Google announced this morning its “mobile -first” indexing of the web is now starting to roll out, after a year and a half of testing and experimentation. Back in 2016, Google first detailed its plan to change the way its search index operates, explaining how its algorithms would eventually be shifted to use the mobile version of a website’s content to index its pages, as well as to understand its structured data and to show snippets from the site in the Google search results.
In December 2017, Google said it had begun to transition a small handful of sites to mobile-first indexing, but declined to say which properties had been made the move.
Mobile-first indexing means Google will use the mobile version of a web page “for indexing and ranking, to better help our – primarily mobile – users find what they’re looking for,” the company writes in a blog post.
By “primarily mobile,” Google is referring to the fact that the majority of people who use Google search today now do so from mobile devices, and have done so since 2015.

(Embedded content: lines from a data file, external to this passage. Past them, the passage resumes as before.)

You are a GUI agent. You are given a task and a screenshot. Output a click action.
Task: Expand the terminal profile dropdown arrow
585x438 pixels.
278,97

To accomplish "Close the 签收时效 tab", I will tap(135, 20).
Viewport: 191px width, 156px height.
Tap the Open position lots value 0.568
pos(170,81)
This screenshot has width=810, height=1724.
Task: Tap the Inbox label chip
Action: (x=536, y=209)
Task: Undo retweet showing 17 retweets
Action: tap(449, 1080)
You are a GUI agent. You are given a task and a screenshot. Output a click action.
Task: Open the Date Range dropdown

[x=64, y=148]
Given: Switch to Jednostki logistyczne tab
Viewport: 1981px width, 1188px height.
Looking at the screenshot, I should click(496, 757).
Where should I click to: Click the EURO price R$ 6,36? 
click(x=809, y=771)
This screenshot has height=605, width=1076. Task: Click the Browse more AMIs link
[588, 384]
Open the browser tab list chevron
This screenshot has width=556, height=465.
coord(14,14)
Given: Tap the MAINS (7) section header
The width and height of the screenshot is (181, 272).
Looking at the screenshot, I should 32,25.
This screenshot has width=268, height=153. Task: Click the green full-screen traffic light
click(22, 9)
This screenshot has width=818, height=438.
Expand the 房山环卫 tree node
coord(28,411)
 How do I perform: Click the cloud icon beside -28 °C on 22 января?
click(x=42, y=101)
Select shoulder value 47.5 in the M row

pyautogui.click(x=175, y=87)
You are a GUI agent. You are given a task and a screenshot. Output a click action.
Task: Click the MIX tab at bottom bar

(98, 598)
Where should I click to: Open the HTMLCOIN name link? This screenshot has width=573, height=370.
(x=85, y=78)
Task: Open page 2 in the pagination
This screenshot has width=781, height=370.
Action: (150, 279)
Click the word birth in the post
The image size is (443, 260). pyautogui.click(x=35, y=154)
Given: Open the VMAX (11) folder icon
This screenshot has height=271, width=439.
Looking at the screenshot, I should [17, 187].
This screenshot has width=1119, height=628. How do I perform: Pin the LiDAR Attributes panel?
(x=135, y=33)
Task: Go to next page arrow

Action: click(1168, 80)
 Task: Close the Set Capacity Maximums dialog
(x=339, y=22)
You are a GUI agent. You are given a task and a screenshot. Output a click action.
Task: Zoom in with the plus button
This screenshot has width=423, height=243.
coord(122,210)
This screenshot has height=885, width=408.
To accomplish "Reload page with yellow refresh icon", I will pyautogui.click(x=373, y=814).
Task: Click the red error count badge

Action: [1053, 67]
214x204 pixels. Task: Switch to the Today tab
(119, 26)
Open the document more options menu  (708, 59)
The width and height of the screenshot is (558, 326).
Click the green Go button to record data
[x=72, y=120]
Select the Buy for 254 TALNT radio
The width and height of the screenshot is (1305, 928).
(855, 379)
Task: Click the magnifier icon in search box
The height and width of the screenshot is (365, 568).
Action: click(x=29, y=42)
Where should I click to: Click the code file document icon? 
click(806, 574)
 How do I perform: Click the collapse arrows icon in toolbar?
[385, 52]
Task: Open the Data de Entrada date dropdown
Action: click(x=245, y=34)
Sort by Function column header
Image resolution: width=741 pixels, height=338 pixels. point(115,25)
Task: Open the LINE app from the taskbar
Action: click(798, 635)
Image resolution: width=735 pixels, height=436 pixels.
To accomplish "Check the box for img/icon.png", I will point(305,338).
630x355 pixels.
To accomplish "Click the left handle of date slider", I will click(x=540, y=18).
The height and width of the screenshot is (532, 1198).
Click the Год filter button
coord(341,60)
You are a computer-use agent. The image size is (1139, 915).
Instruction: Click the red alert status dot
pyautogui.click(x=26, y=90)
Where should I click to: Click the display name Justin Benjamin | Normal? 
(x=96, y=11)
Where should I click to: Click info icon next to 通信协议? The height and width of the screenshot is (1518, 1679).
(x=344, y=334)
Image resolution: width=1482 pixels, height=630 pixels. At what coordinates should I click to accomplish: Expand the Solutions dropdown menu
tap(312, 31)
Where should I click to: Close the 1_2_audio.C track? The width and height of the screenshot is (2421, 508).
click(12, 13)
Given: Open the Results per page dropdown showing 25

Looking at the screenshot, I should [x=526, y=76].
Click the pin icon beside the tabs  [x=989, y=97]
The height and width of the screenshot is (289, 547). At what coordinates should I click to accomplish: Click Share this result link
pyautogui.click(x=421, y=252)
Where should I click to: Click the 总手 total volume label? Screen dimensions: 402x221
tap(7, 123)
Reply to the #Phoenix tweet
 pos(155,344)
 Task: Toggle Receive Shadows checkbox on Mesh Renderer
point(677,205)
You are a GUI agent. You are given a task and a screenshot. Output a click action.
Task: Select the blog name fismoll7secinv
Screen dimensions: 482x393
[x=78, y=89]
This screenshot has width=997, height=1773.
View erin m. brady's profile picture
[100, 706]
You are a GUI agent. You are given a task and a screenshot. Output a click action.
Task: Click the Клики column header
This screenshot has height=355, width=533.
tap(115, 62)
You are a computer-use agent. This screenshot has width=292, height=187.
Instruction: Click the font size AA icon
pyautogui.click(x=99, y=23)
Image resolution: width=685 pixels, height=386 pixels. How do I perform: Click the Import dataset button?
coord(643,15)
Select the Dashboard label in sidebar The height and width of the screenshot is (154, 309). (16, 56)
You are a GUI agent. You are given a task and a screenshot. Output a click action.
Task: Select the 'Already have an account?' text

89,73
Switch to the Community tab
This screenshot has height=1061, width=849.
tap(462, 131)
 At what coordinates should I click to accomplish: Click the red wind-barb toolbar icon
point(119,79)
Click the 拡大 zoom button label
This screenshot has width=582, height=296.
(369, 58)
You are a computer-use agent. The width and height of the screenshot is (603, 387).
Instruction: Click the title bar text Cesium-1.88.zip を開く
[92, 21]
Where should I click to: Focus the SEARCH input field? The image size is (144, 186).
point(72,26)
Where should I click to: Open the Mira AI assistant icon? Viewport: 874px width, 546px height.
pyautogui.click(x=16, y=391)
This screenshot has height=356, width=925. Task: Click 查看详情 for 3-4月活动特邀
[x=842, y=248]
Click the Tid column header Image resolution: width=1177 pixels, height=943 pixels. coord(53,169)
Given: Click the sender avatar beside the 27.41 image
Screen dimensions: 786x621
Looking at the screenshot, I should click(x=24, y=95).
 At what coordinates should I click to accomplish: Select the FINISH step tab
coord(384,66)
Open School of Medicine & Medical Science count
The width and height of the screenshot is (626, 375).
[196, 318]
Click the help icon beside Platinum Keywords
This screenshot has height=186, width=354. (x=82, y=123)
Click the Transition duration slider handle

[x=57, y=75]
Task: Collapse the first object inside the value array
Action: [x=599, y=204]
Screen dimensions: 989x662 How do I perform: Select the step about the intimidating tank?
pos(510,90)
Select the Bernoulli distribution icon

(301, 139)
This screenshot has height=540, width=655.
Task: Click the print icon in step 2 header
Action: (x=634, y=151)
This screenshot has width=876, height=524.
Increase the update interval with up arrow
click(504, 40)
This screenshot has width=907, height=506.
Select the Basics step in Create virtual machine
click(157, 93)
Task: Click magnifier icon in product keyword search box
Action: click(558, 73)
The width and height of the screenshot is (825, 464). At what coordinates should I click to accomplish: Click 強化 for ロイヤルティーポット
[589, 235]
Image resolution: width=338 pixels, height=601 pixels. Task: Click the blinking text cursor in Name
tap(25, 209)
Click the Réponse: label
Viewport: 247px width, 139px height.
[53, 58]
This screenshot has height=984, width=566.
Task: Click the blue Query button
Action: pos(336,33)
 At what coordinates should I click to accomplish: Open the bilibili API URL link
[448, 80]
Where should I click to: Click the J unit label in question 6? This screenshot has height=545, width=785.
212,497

Google also explains that it will have one index for search results, not a mobile-first index that’s separate from its main index. In other words, it will start to look to the mobile web pages to index the web, not the desktop version.
Mobile-friendliness has long been one of the many factors in determining how a site is ranked, but it’s not the only factor. For example, there are times when a non-mobile friendly page still has the best information and will appear higher, Google says.
However, Google has begun to prioritize mobile sites in several ways. For example, it began to boost the rank of mobile-friendly webpages on mobile search results back in 2015, and more recently said it was adding a signal that uses page speed to help determine a page’s mobile search ranking. Starting in July 2018, slow-loading content will be downranked.